Il y a longtemps, Aphex Twin était avant tout de la musique d’outcast ou de geek musical. On pense aux fulgurances soniques de Come To Daddy, au pourtant très pop Widowlicker, en passant par les tonalités lancinantes de Ventolin, et bien entendu on ne mentionne pas les premiers albums qui oscillent entre musique très expérimentale et délire sonore. Le genre de trucs que des gars un peu étranges écoutent assis sur leur lit dans des chambres de cité (les gars que tu vois au RU et que tu n’as pas trop envie d’avoir comme voisin de table). Depuis, après un rebranding pas toujours très subtil, la musique électronique expérimentale est bankable et super cool, des vieilles gloires parfois obscures monnayent leur bribes de créativité passée dans des DJ sets hélas souvent proches du pathétique (ou du vide majuscule).
Aphex Twin a plutôt échappé à tout ça (quoique…). On est en 2014, annoncé depuis plusieurs semaines par une grosse machine de com estampillée éléphant indé décalé, le nouveau disque d’Aphex Twin s’appelle Syro. Déjà les amateurs des productions anciennes de l’anglais bidouilleur risquent d’être déçus, le nouveau disque n’apporte rien de détonnant, et on peut même raisonnablement penser que Richard James s’en fiche totalement. Il n’y a pas de tube sur le disque, on ne dansera pas sur du Aphex Twin pendant l’happy hour ; et il n y a pas non plus de déflagrations soniques comme dans certains des ses morceaux précités.

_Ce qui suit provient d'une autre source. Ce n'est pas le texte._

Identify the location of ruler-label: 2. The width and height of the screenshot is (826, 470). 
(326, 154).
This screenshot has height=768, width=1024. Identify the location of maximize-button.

Par contre on a disque qui dure une heure, où chaque morceau, chaque son est maniaquement arrangé. Syro est un monolithe parfait, foisonnant, d’une grande richesse sonore. Les mélodies sont parfaitement construites, et chaque morceau (ou presque) est un joyaux unique. On retrouve avec plaisir tout ce qui fait Aphex Twin, le triphop malade, la drum n bass cassée, les leads dissonants, et les voix mystérieuses et chargées d’effets. On retrouve aussi bien sûr les titres totalement cryptiques qui font la marque de fabrique de l’anglais (regardez la liste en dessous, amis cryptologues vous allez aimer).

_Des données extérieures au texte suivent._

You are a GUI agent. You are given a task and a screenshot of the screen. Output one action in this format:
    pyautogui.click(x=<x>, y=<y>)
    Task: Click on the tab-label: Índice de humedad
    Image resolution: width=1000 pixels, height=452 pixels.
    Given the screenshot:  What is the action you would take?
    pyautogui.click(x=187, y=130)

Dans toute cette richesse musicale, on peut dégager quelques très bons moments. Déjà le premier morceau, minipops 67 [120.2][source field mix], belle ouverture de l’album, un des morceaux à écouter soit au casque soit très fort dans ta chambre. C’est le moment presque chantant de l’album, on peut même y trouver un refrain qu’on pourrait presque chanter. Le morceau CIRCLONT6A [141.98][syrobonkus mix] peut faire un peu penser à ce que faisait l’artiste avant, mais avec plus de profondeur et de richesse sonore (la technologie et les logiciels évoluent). On y trouve des glitchs et des sons de jeux vidéos, et toujours cette même application maladive dans les arrangement. On retrouve aussi les interludes, ces morceaux plus courts mais qu’on a envie de voir s’allonger et donner la pleine mesure de leur richesse mélodique (fz pseudotimestretch+e+3[138.85] et son lead interrompu en plein vol ou PAPAT4[155][pineal mix] avec son début presque baléarique 80’s et sa rythmique aquatique coupés court).

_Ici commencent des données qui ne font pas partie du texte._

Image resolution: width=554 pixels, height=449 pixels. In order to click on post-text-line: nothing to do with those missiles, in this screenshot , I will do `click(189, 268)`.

Pas d’album électronique sans sa balade au piano, histoire de montrer qu’on n’est pas seulement un tourneur de boutons ou un as du trackball. Richard James est coutumier du fait depuis bien longtemps et bien entendu sa dernière distribution ne déroge pas à la règle avec aisatsana[102] pour clore l’album. Pour finir en beauté, on a un morceau minimaliste, avec des cris d’oiseaux subtils dans le lointain et un lead presque imperceptible. On n’est pas devant un album qui va marquer l’auditeur de manière très durable, mais Syro est plus subtil, sa beauté ne se révèle qu’au fil des écoutes et ses perles dissimulées ne se donnent pas facilement . On ne les perçoit qu’après une pratique assidue et c’est le moins qu’on peut attendre d’un album d’un fou créatif comme Aphex Twin.